::: Source extract :::
See :ref:`packages` for more information. This documentation describes that module.
* Compression support will only be available if compression support is enabled
in the built-in :mod:`deflate <deflate>` module.
Functions
---------
.. function:: open(filename, mode, /)
Wrapper around built-in :func:`open` returning a GzipFile instance.
.. function:: decompress(data, /)
Decompresses *data* into a bytes object.
.. function:: compress(data, /)
Compresses *data* into a bytes object.
Classes
-------
.. class:: GzipFile(*, fileobj, mode)
This class can be used to wrap a *fileobj* which is any
:term:`stream-like <stream>` object such as a file, socket, or stream
(including :class:`io.BytesIO`). It is itself a stream and implements the
standard read/readinto/write/close methods.
When the *mode* argument is ``"rb"``, reads from the GzipFile instance will
decompress the data in the underlying stream and return decompressed data.
If compression support is enabled then the *mode* argument can be set to
``"wb"``, and writes to the GzipFile instance will be compressed and written
to the underlying stream.
:::
Work to be completed: Proceed with the gzip module documentation, picking up after its last sentence. The records that follow the gzip module documentation come from a different source.
::: Recorded information :::
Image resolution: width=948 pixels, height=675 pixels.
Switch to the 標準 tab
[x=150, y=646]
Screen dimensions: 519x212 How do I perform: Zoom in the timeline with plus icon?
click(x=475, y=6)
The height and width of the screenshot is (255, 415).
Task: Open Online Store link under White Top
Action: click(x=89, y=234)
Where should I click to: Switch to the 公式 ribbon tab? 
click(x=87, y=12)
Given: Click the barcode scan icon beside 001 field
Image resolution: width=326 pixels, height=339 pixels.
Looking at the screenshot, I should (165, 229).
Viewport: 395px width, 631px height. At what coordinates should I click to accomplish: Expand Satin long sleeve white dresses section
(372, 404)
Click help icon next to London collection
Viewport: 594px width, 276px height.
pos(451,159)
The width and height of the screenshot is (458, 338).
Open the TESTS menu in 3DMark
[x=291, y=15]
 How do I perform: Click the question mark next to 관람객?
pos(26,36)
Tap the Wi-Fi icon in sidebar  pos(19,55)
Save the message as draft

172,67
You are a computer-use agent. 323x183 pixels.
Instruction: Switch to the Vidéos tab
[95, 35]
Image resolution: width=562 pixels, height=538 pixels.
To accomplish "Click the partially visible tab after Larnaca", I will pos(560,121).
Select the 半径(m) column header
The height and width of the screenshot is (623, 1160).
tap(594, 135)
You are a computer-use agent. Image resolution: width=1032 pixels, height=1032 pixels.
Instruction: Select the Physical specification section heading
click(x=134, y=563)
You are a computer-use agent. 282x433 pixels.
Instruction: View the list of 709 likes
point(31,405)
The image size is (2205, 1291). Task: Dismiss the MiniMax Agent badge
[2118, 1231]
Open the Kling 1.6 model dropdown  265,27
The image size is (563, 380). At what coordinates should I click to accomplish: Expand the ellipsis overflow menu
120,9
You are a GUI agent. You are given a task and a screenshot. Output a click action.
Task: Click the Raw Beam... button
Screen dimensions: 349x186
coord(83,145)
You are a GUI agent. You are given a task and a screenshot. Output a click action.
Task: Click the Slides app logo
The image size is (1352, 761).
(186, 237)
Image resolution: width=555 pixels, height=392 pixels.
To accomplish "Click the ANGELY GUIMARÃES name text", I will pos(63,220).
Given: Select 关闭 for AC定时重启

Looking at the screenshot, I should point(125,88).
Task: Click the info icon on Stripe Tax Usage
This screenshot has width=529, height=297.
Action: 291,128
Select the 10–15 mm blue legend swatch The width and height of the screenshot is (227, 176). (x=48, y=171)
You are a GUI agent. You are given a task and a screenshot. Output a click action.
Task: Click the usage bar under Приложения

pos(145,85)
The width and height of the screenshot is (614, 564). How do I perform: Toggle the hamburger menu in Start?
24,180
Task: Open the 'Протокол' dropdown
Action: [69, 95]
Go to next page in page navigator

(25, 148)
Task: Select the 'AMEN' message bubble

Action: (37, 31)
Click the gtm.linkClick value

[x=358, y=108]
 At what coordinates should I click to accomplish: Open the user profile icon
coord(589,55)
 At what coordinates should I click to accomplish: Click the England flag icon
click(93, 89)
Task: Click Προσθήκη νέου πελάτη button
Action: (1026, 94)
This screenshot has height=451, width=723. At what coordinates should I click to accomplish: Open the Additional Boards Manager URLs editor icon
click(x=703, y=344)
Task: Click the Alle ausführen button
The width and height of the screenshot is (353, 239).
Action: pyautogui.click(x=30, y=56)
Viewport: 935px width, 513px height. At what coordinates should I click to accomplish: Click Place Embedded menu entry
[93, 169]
:::
Reply:
By default the GzipFile class will read and write data using the gzip file
format, including a header and footer with checksum and a window size of 512
bytes.
The **file**, **compresslevel**, and **mtime** arguments are not
supported. **fileobj** and **mode** must always be specified as keyword
arguments.
Examples
--------
A typical use case for :class:`gzip.GzipFile` is to read or write a compressed
file from storage:
.. code:: python
import gzip
# Reading:
with open("data.gz", "rb") as f:
with gzip.GzipFile(fileobj=f, mode="rb") as g:
# Use g.read(), g.readinto(), etc.
# Same, but using gzip.open:
with gzip.open("data.gz", "rb") as f:
# Use f.read(), f.readinto(), etc.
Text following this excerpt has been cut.